Além disso, uma vez que a mulher de Buhari "mobilizou apoio popular durante a campanha para as eleições", não fica bem ao Presidente afastá-la da política depois de ter sido eleito, nota  Auwal Musa Rafsanjani. Segundo o membro do Centro de Advocacia Legislativa da Sociedade Civil na Nigéria, “a esposa sente que o Presidente deve saber do que as pessoas falam, porque a contestação está a aumentar.” 

Mas há também quem apoie o chefe de Estado."Porque se se deixar que outras pessoas interferam na administração haverá problemas. Na anterior administração havia um número execssivo de donas de casa no Governo. Para Buhari isso é inaceitável. E para muitas pessoas de direita também. Foi por isso que o Presidente extinguiu o gabinete da primeira-dama, era desnecessário”, justificou Ahmed Baba Kaita, membro da Câmara dos Representantes da Nigéria.

À procura de investimento alemão

A visita do Presidente Muhammadu Buhari aconteceu numa altura em que a Nigéria atravessa uma grave crise económica, principalmente devido à queda do preço do petróleos nos mercados internacionais.

Por isso, em Berlim, o Buhari lançou o repto: “queremos investidores alemães”. No país africano, “há cerca de cem empresas alemãs” e “os investidores germânicos ganharam mnuito respeito no país devido à qualidade dos seus produtos, especialmente da maquinaria.” Por isso, “os nigerianos estão a tentar aprender o máximo possível e atrair investimento alemão, principalmente a nível de manufatura”, sublinhou o chefe de Estado.

Raparigas libertadas pelo Boko Haram

Nigeria 21 Chibok-Mädchen (Picture-Alliance/dpa/EPA/STR)

Raparigas libertadas pelo Boko Haram juntam-se aos seus familiares

Entretanto, o Presidente Muhammadu Buhari congratula-se com outros avanços. As 21 jovens nigerianas libertadas pelo grupo extremista nigeriano Boko Haram já estão junto das famílias.

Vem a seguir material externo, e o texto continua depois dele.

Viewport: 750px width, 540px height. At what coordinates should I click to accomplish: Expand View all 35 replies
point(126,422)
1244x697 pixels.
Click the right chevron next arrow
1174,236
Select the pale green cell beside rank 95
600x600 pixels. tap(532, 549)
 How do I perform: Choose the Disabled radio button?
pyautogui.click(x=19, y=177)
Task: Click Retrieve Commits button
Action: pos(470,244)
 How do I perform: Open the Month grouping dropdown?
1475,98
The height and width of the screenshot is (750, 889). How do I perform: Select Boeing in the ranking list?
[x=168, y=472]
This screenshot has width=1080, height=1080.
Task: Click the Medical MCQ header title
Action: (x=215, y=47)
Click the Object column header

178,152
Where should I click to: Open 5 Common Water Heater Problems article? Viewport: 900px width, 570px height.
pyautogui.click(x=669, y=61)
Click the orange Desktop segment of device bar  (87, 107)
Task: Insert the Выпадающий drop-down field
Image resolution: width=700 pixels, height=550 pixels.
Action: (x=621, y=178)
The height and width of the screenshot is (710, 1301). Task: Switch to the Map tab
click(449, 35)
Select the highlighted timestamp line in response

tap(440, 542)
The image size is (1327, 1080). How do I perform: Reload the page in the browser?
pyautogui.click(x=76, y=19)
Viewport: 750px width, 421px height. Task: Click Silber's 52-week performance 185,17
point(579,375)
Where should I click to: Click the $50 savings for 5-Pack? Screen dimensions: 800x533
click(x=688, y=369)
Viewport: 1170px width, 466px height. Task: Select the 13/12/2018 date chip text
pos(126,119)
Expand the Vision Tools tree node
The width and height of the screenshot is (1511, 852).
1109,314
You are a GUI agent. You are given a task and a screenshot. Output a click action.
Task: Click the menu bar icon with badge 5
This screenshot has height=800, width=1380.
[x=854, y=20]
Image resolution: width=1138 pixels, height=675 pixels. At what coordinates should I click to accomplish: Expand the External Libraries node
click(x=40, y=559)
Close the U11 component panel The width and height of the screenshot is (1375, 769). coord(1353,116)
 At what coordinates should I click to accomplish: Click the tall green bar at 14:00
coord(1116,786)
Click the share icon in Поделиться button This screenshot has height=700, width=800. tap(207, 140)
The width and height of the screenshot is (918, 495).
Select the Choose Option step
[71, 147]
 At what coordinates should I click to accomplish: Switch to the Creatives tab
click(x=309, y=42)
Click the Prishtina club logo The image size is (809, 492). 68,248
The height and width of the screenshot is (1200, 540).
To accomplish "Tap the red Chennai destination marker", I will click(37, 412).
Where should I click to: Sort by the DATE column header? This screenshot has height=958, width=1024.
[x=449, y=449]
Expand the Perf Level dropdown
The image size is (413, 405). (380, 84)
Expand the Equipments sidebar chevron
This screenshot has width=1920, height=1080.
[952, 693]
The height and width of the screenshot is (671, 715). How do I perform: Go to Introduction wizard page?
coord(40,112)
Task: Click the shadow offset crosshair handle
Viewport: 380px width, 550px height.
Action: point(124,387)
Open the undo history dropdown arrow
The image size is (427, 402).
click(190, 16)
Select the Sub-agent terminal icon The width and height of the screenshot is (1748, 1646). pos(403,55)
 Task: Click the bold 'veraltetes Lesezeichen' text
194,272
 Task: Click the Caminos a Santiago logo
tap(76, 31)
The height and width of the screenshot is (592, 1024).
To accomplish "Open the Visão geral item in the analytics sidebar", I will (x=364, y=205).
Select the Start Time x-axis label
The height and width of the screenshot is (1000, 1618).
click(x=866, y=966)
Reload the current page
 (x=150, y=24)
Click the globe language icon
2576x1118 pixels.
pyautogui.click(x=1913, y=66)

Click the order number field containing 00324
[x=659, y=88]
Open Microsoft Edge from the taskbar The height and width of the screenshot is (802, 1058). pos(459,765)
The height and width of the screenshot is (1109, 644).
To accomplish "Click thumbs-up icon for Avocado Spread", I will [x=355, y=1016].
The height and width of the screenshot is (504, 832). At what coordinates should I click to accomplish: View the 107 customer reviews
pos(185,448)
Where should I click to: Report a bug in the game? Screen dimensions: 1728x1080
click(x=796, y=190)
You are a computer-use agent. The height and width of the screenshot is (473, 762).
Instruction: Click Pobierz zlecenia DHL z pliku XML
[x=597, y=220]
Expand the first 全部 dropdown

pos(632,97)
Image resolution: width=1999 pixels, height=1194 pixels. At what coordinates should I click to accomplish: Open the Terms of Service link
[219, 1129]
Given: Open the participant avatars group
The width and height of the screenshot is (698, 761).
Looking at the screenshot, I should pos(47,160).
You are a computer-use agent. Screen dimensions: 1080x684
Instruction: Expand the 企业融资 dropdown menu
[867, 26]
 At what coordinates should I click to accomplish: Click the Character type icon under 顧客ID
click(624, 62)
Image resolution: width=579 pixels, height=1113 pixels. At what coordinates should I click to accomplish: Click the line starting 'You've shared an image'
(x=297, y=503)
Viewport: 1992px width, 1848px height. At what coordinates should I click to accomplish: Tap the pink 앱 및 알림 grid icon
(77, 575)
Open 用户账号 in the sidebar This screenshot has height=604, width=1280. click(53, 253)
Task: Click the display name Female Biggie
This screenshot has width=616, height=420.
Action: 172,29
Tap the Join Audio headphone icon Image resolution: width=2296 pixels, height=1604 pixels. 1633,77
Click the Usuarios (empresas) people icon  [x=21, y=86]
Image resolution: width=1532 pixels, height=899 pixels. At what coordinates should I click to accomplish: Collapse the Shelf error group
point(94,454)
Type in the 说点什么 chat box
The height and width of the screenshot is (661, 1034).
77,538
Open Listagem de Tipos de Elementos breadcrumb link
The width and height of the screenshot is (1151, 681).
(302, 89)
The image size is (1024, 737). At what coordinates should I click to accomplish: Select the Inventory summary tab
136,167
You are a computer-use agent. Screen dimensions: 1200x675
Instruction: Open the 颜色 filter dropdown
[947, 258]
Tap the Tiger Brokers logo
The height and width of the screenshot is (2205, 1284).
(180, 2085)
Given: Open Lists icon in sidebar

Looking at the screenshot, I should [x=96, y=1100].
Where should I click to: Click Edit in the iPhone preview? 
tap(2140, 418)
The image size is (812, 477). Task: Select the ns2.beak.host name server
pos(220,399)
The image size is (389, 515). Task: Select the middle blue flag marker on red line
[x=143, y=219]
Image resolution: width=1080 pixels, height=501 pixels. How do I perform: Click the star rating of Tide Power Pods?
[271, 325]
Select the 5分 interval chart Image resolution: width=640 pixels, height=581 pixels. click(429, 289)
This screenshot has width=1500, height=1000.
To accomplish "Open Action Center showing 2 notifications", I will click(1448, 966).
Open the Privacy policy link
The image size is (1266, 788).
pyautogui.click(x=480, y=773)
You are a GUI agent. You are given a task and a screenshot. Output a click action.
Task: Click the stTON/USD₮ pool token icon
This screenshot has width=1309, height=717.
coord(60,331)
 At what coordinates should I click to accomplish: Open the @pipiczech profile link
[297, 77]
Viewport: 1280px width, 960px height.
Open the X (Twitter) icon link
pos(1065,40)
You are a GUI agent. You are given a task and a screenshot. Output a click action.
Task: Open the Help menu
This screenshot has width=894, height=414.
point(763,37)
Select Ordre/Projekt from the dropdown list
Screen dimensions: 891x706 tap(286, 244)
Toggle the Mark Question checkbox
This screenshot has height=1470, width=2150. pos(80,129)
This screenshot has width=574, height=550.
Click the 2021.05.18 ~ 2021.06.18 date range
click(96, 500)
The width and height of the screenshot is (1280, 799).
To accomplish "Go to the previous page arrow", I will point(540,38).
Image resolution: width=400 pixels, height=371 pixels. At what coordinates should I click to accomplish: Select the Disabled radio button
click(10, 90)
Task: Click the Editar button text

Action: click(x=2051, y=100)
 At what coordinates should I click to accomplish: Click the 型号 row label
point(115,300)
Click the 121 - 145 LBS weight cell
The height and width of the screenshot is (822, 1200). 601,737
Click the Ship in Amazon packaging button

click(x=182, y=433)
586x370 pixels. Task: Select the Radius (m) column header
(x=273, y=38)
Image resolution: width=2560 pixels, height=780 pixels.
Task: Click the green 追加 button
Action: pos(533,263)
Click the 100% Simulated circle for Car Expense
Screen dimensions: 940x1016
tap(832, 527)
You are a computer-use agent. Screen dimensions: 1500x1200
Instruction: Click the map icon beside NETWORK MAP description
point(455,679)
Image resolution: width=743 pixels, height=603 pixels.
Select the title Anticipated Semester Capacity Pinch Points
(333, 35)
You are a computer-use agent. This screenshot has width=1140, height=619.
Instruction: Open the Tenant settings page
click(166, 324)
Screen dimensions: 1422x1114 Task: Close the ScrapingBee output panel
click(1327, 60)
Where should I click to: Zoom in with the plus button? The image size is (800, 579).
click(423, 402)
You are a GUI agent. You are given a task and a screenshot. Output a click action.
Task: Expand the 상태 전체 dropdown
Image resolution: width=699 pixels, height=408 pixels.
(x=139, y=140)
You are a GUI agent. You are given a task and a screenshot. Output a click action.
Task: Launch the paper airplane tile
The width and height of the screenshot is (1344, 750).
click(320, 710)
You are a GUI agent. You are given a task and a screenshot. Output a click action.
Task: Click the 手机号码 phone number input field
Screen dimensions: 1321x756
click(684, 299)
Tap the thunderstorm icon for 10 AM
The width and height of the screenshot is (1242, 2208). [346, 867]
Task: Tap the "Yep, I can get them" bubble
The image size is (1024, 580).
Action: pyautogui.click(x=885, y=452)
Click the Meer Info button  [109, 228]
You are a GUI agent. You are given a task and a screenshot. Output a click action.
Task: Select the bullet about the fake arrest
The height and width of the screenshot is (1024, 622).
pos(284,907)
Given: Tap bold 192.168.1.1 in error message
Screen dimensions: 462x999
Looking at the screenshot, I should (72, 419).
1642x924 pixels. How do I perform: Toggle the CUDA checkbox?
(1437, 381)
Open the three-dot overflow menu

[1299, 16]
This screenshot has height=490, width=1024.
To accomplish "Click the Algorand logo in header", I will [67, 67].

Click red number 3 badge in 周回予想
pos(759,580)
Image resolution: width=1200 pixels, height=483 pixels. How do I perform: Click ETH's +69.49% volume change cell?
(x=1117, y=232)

O Governo já anunciou que poderá haver novas libertações em breve. Mas até agora não se sabe do paradeiro das outras raparigas de um grupo de mais de 200 estudantes que foram raptadas da aldeia de Chibok, no nordeste da Nigéria, em 2014.

Além disso, a administração de Buhari está ainda em conversações com rebeldes do delta do Níger para um cessar-fogo.